Vor etwa 5000 Jahren, in der Bronzezeit, erfasst eine grosse Migrationsbewegung die europäische Bevölkerung: Von der pontischen Steppe, nordöstlich des Schwarzen Meers gelegen, wandert das Hirtenvolk der Jamnaja westwärts und verbreitet sich in Europa. Neben ihren Tieren bringen die Steppenhirten noch etwas anderes mit in ihre neue Heimat: Risikogene für Multiple Sklerose.
Die Entdeckung vom Ursprung der Multiplen Sklerose
Ein internationales Forschungsteam um den renommierten dänischen Genetiker Eske Willerslew entdeckt den überraschenden Ursprung der Multiplen Sklerose . Dazu führten die Forscher DNA-Analysen prähistorischer Skelette durch.
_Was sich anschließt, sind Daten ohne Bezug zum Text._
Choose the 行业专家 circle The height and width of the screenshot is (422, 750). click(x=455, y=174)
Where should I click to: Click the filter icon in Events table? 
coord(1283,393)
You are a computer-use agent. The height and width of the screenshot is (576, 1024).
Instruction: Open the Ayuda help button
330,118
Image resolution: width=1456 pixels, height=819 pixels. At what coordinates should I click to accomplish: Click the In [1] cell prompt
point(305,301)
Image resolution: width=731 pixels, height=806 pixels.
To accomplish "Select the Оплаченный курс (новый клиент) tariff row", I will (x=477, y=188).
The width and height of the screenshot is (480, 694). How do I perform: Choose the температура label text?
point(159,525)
Das Ziel des grossen, auf mehrere Jahre angelegten Projekts: «die Ursprünge von Krankheitsrisiken und die Migrationsgeschichte Europas zu verstehen», so Willerslew.
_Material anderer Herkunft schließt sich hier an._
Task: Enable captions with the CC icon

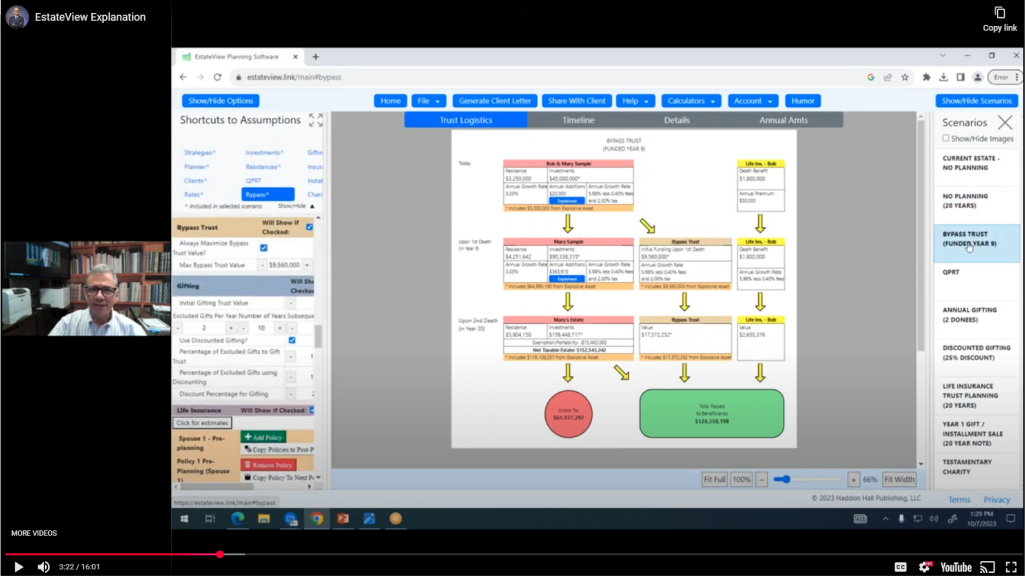Action: (x=901, y=567)
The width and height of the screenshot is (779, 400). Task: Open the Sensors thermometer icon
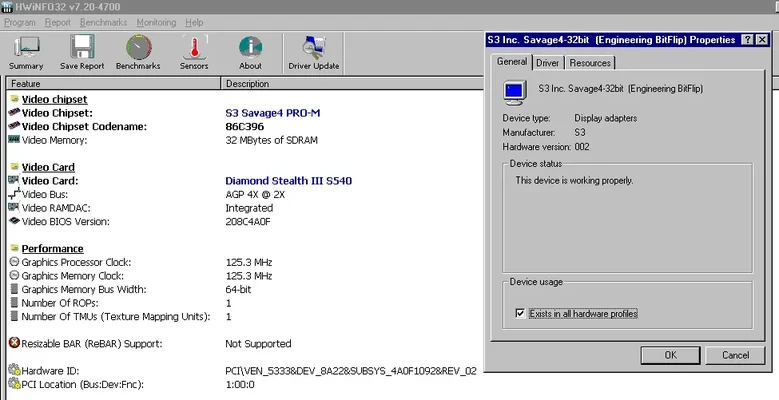coord(193,50)
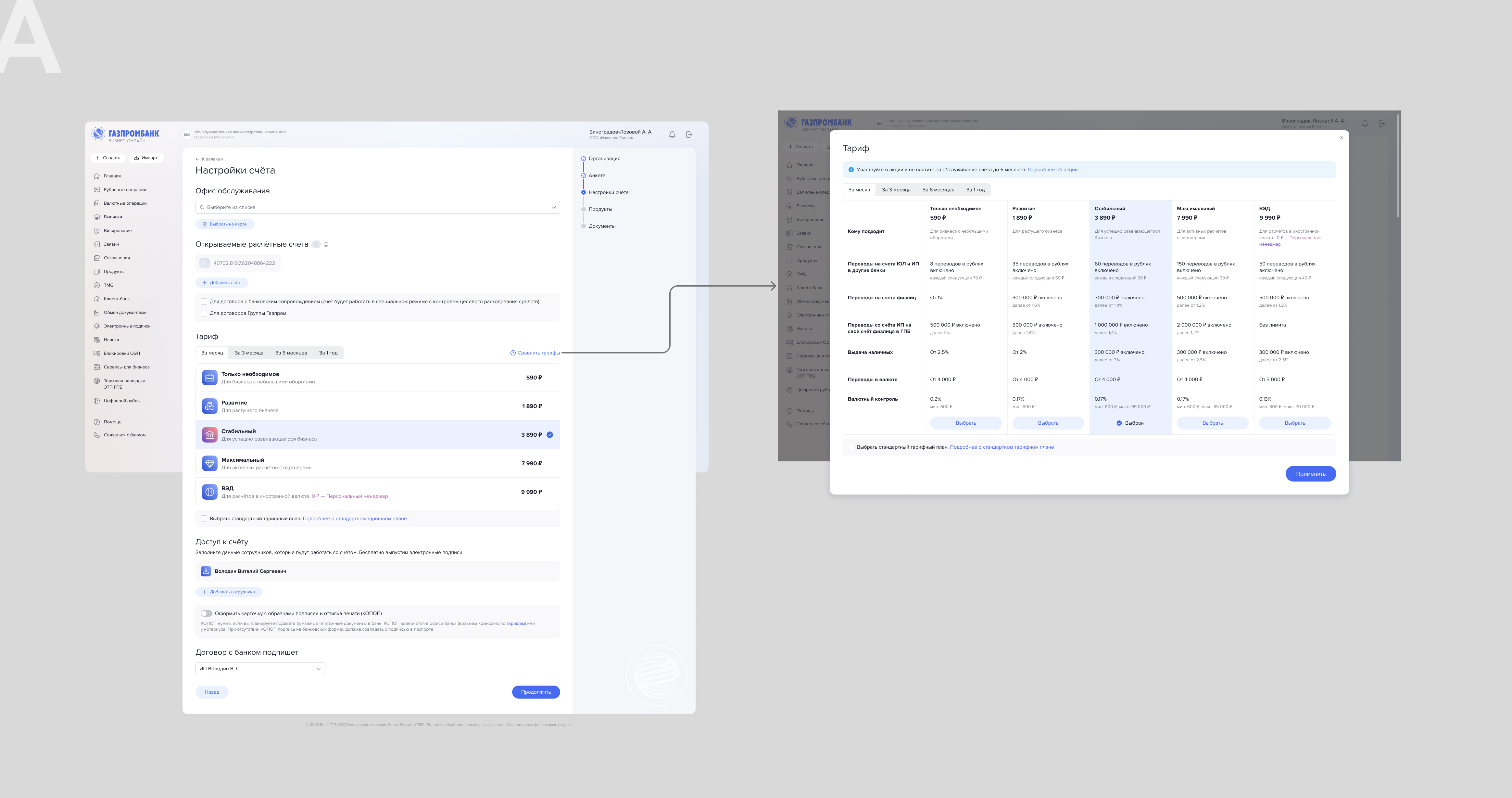This screenshot has width=1512, height=798.
Task: Click Электронные подписи sidebar item
Action: tap(127, 326)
Die erste Krankheit, mit der sich das Forschungsteam befasste, war Multiple Sklerose. «Was wir gefunden haben, hat alle Beteiligten überrascht», sagt der Bioinformatiker William Barrie: «Diese Erbgut-Varianten verschafften den Leuten damals einen Überlebensvorteil. Wir denken, die Gene schützten sie vor den Krankheitserregern, denen sie durch ihre Tiere ausgesetzt waren.»
Jamnaja-Nomanden: erfolgreich gegen Infektionskrankheiten
Die Jamnaja lebten damals eng mit ihren Tieren zusammen. Dadurch sind sie in ständigem Kontakt mit deren Keimen: Würmern, Milben und anderen Parasiten; Bakterien wie etwa Tuberkulose; und einer Vielzahl von Viren, zum Beispiel Herpes- oder Influenzaviren. Solche Erreger können auf den Menschen überspringen. Man weiss heute: Die Mehrheit aller Infektionskrankheiten beim Menschen sind Zoonosen – stammen also aus Tieren.
Wer die Gene im Erbgut trug, hatte bessere Überlebenschancen und gab sie an seine Nachkommen weiter. Diesen Prozess nennt man positive Selektion.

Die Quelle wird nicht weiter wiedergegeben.